A comprehensive dataset on race-level information of all Grand Tours and major one-week stage races in professional cycling.
Format
A data frame with 11,125 rows and 18 columns:
- race
Race name.
- year
Year.
- stage
Stage name.
- stage_id
Stage ID extracted from stage name (e.g., prologue, 1, 2a, 2b).
- stage_num
Stage number in order of completion within a given race (e.g., prologue, stage 1, stage 2a, stage 2b are assigned 1, 2, 3, 4, respectively).
- stage_type
Stage type (Prologue, Road race, ITT, or TTT).
- date
Date of race.
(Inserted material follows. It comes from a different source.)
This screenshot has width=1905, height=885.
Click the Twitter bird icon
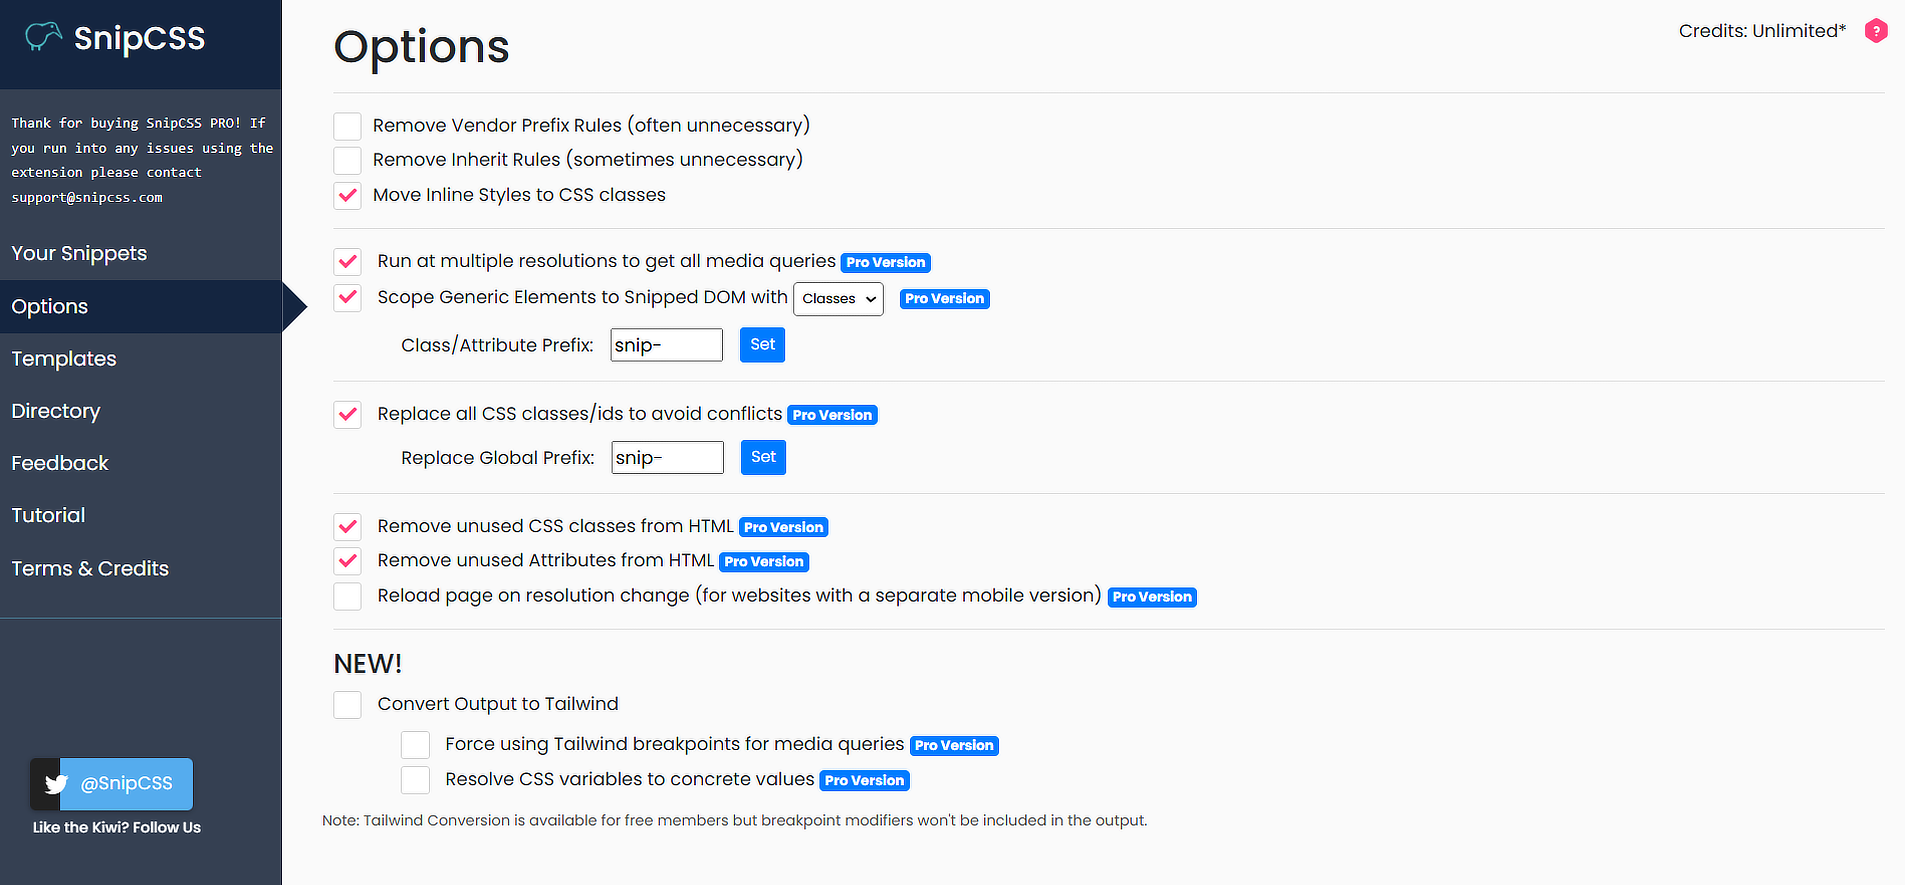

Format:
YYYY-MM-DD
.- departure
Location of departure.
- arrival
Location of arrival.
- parcours_type
Stage profile type. (Hills uphill finish, Hills flat finish, Flat, Mountains flat finish, Mountains uphill finish).
- distance
Race length in kilometers.
- vertical_meters
Number of vertical meters.
- profile_score
Numeric value of race difficulty. See: https://www.procyclingstats.com/info/profile-score-explained
- startlist_quality
Numeric value of the quality of riders at the start of the race. See: https://www.procyclingstats.com/calendar/uci/startlist-quality>
- avg_speed_winner
Average speed of winner in km/h.
- won_how
Description of how the race was won.
- win_type
Category of win type (Solo, Sprint à deux, Large group sprint, Small group sprint, Unknown type). Small group sprint refers to all sizes of reduced pelotons. Refer to
won_how
for more details on group size.- km_solo
Length of winning solo attack (only applies to solo wins).